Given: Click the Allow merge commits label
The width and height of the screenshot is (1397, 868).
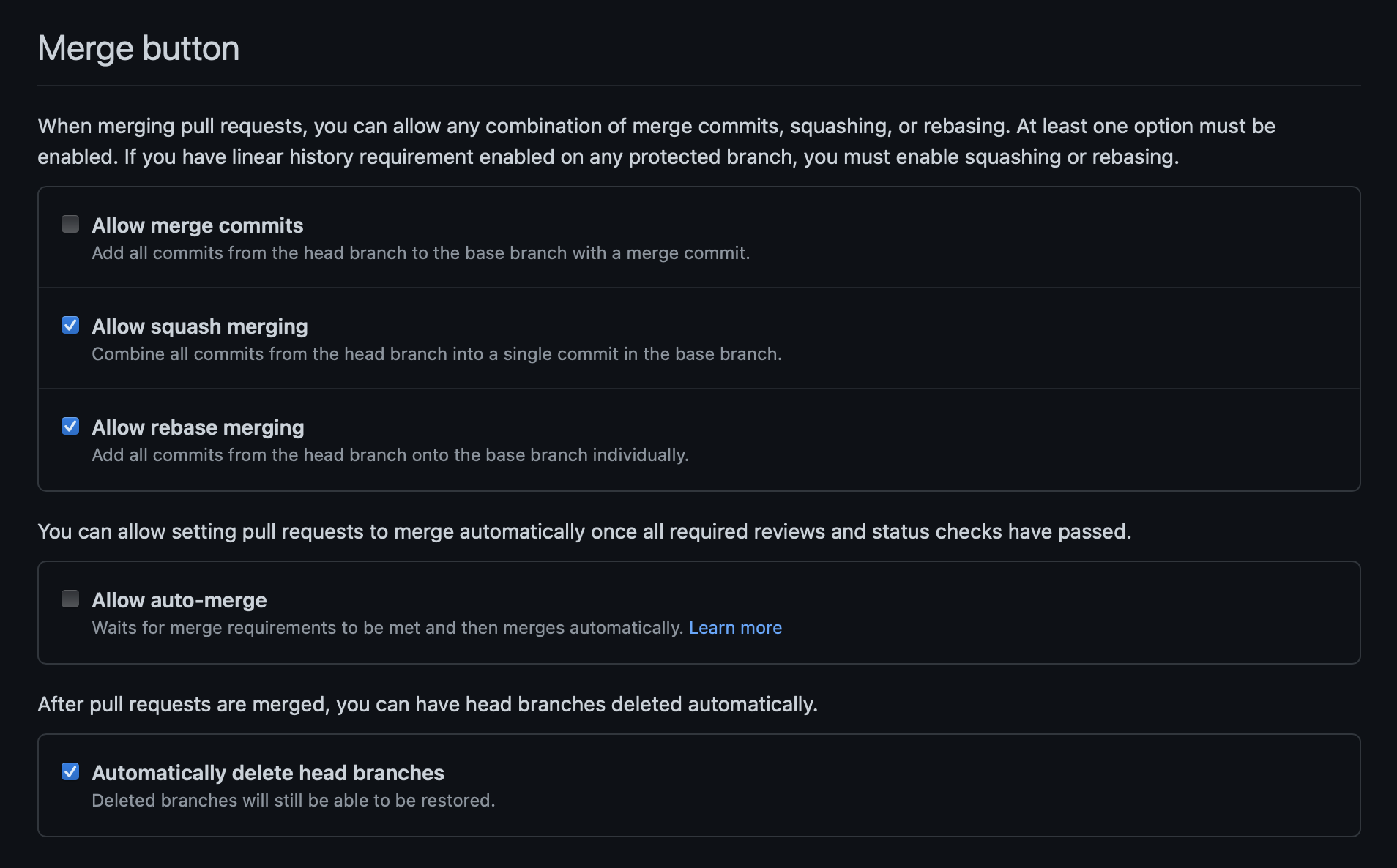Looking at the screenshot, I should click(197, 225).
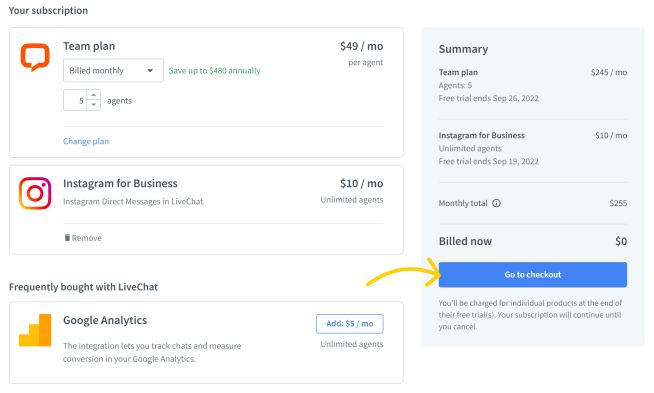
..............................
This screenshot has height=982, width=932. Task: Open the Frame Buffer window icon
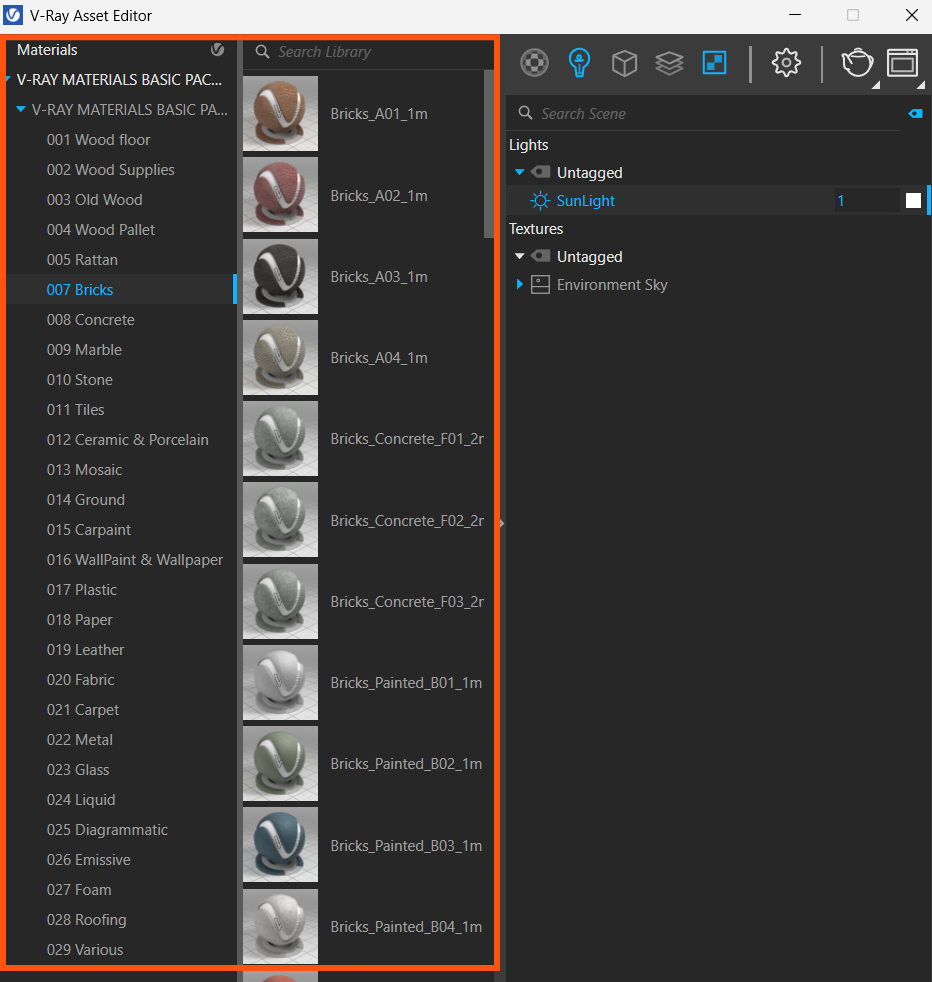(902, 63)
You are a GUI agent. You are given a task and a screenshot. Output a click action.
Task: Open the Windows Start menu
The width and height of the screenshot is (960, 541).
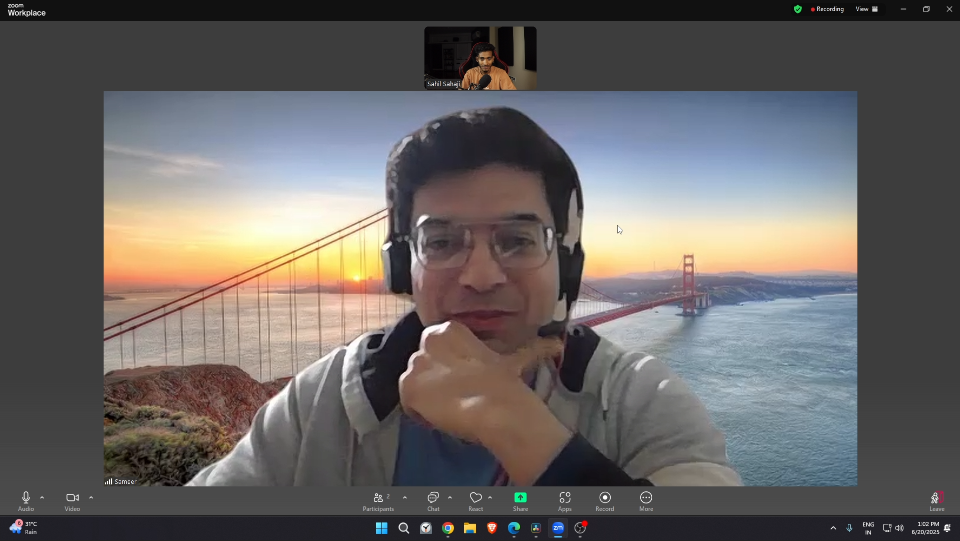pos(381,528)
..............................
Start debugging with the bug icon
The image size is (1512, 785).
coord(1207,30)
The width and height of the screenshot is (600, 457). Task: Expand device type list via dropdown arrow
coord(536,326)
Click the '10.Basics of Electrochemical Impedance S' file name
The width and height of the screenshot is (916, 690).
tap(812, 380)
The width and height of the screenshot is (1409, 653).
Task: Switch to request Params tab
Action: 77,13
..............................
◆ **How to complete this task**:
Please show, exactly as written, every line above that contains the word "Start".

◆ **Written solution**:
Task: Open the Windows Start menu
Start debugging with the bug icon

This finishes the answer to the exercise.